Para cego ler: Nas imagens, páginas do livro com os textos a seguir
Imagem 1
O menino ficou longe por um longo, longo tempo, e no dia que voltou, a Árvore ficou alegre, de uma alegria tamanha que mal podia falar.
“Venha, venha, meu Menino”, sussurrou, “venha brincar!”
“Estou velho para brincar”, disse o menino, “e estou também muito triste.”
“Eu quero um barco ligeiro que me leve pra bem longe.

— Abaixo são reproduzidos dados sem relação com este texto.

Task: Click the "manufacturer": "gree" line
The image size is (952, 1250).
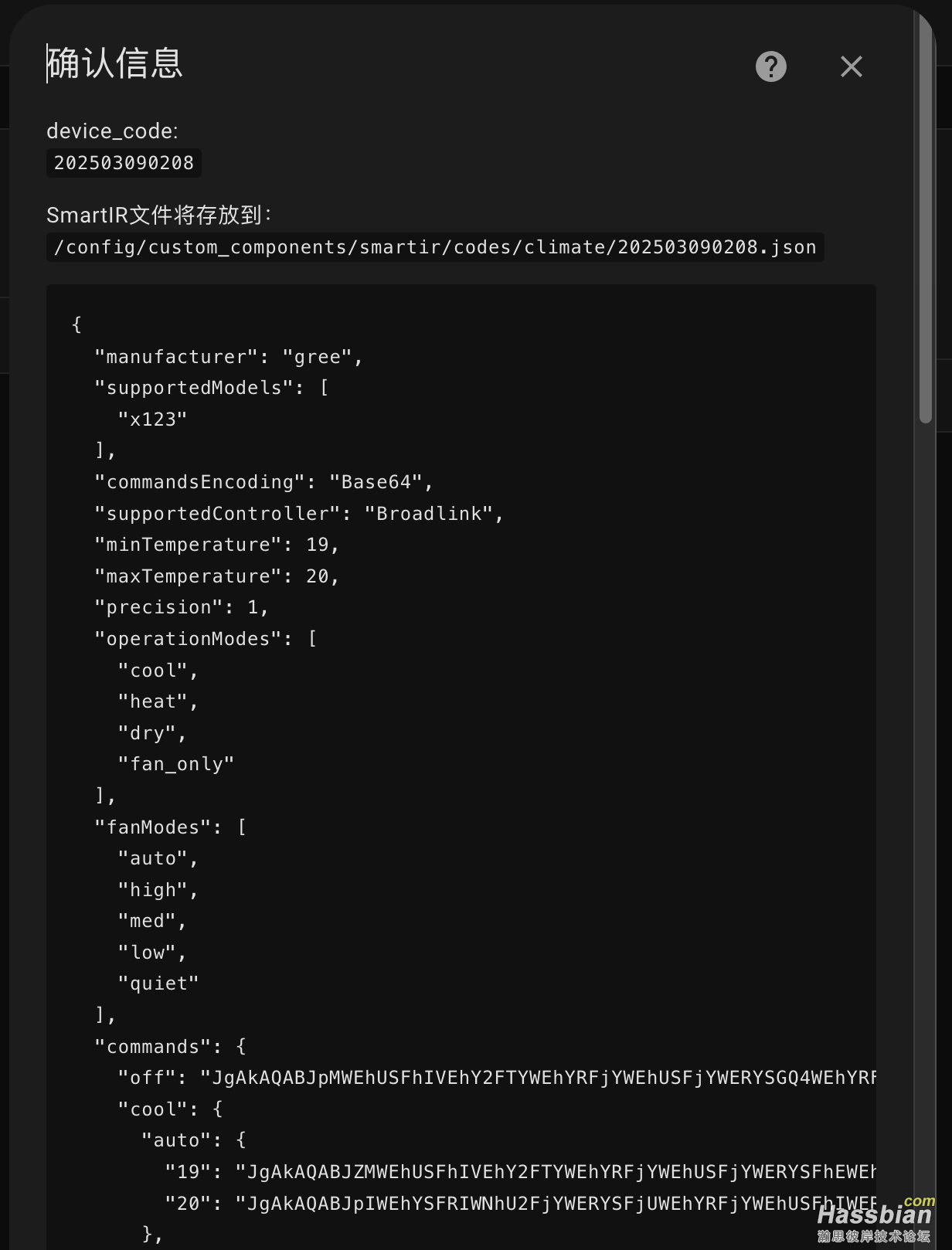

Você tem algum barquinho que possa me oferecer?”
“Corte meu tronco e faça seu barco”, a Árvore disse. “Viaje pra longe e seja feliz!”
Imagem 2
Mas o tempo passou e o menino cresceu!
Um dia, o menino veio e a Árvore disse:
“Menino, venha subir no meu tronco, balançar-se nos meus galhos, repousar à minha sombra e ser feliz!”
“Estou grande demais para pra brincar”, o menino respondeu. “Quero comprar muitas coisas. Você tem algum dinheiro que possa me oferecer?”
“Sinto muito”, disse a Árvore, “eu não tenho dinheiro. Mas leve os frutos, Menino. Vá vendê-los na cidade, então terá o dinheiro e você será feliz!”
(*) Mariana é mãe de dois, publicitária e mestra em políticas públicas. É cofundadora do Milc e membro da Rebrinc. Como mãe faz regulação de publicidade em casa desde que a mais velha nasceu e, como profissional das políticas públicas, acredita que um país sério deve priorizar a infância, o que – entre outras coisas – significa disciplinar o mercado em relação aos direitos das crianças.